London Buses is the subsidiary of Transport for London (TfL) that manages most bus services in London, England. It was formed following the Greater London Authority Act 1999 that transferred control of London Regional Transport (LRT) bus services to TfL, controlled by the Mayor of London.


Metroline New Routemaster on Park Lane in September 2015
Go-Ahead London and Stagecoach buses in Ilford in 2017

Transport for London's key areas of direct responsibility through London Buses are the following:

  • planning new bus routes, and revising existing ones
  • specifying service levels
  • monitoring service quality
  • management of bus stations and bus stops
  • assistance in 'on ground' set up of diversions, bus driver assistance in situations over and above job requirements, for example Road Accidents
  • providing information for passengers in the form of timetables and maps at bus stops and online, and an online route planning service
  • producing leaflet maps, available from Travel Information Centres, libraries etc., and as online downloads.
  • operating NMCC, London Buses' 24‑hour command-and-control centre based in Southwark

Bus operations[edit]

All bus operations are undertaken under a tendering system in which operators bid for routes in return for a set price per route operated.
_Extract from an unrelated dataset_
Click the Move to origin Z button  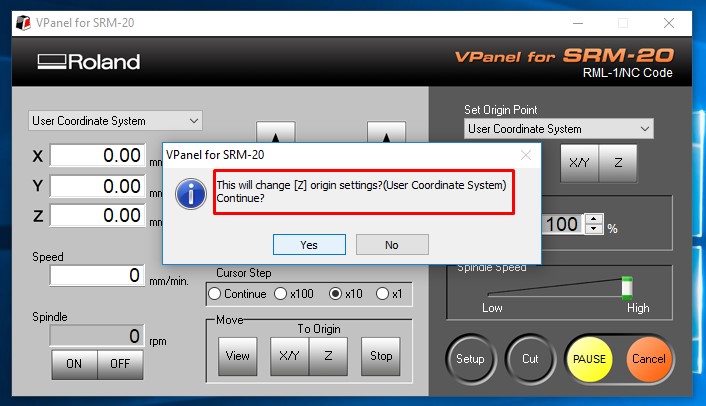click(328, 356)
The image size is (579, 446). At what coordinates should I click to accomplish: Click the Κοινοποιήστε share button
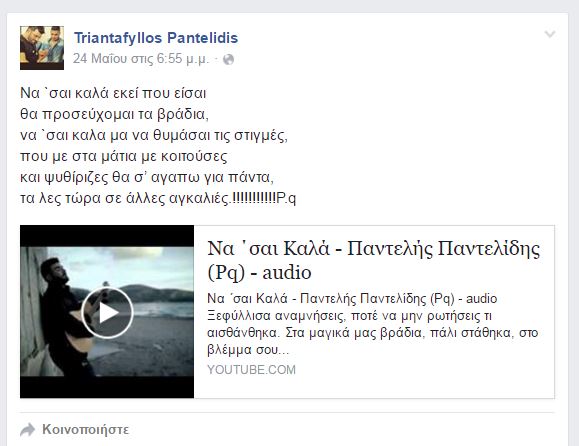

Until April 2022, contracts were normally for five years, with two-year extensions available if performance criteria were met.[2] From April 2022, contracts will be for seven years with a performance based two year optional extension.[3]

Routes are set up, controlled and tendered out by Transport for London (TfL) and they provide day to day assistance via CentreComm which coordinates a large scale network of Network Traffic Controllers to help with any traffic issues that may occur. Operators provide staff to drive the buses, provide the buses to operate and also adhere to set TfL guidelines. Operators are then in return paid per mile that each bus runs, the pricing is announced on new tenders.


London Buses publishes a variety of bus maps. In 2002, TfL introduced the first spider maps.[4] Rather than attempting to cover the entire city, these maps are centred on a particular locality or bus station, and convey the route information in the schematic style of Harry Beck's influential Tube map, capitalising on TfL's iconic style of information design. The arachnoid form of bus routes radiating from a centre earned them the nickname spider maps, although TfL refer to them on their website as route maps. The maps are displayed at most major bus stops, and can be downloaded in PDF format via the Internet from the TfL website.[5]

Legal status[edit]

The legal identity of London Buses is London Bus Services Limited (LBSL),[6] a wholly owned subsidiary of Transport for London. East Thames Buses was the trading name of another wholly owned subsidiary of TfL called, rather confusingly, London Buses Limited (LBL).[7]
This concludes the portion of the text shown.